PROBLEM: After finding "You are a computer-use" in the data, write out its line and all following lines without change, up to and including the last one. Leave out pictures.

+++ SUPPLIED DATA

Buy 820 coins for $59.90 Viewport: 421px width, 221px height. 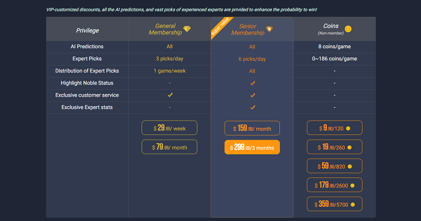[335, 166]
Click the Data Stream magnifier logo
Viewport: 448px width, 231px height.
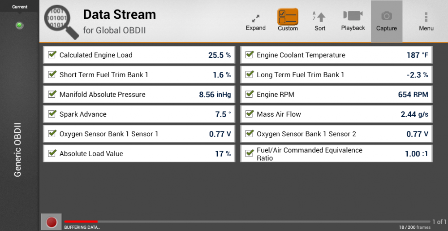[x=61, y=22]
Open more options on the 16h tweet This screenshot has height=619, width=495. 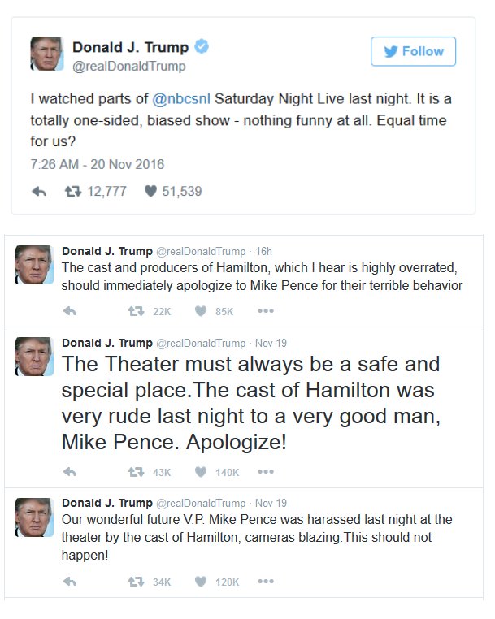coord(266,311)
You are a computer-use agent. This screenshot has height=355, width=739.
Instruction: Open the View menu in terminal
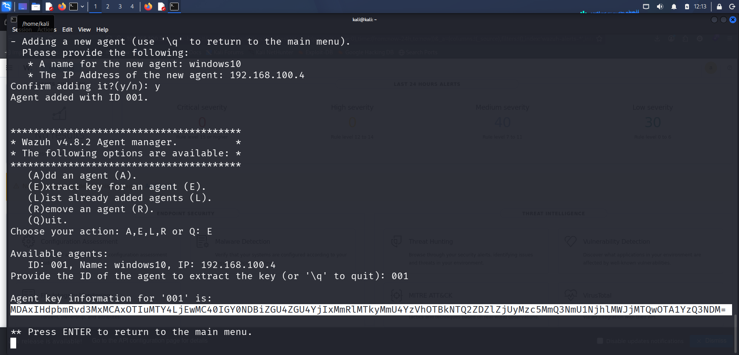84,30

++++++

RESPONSE TO THE EXERCISE:
You are a computer-use agent. This screenshot has height=355, width=739.
Instruction: Open the View menu in terminal
84,30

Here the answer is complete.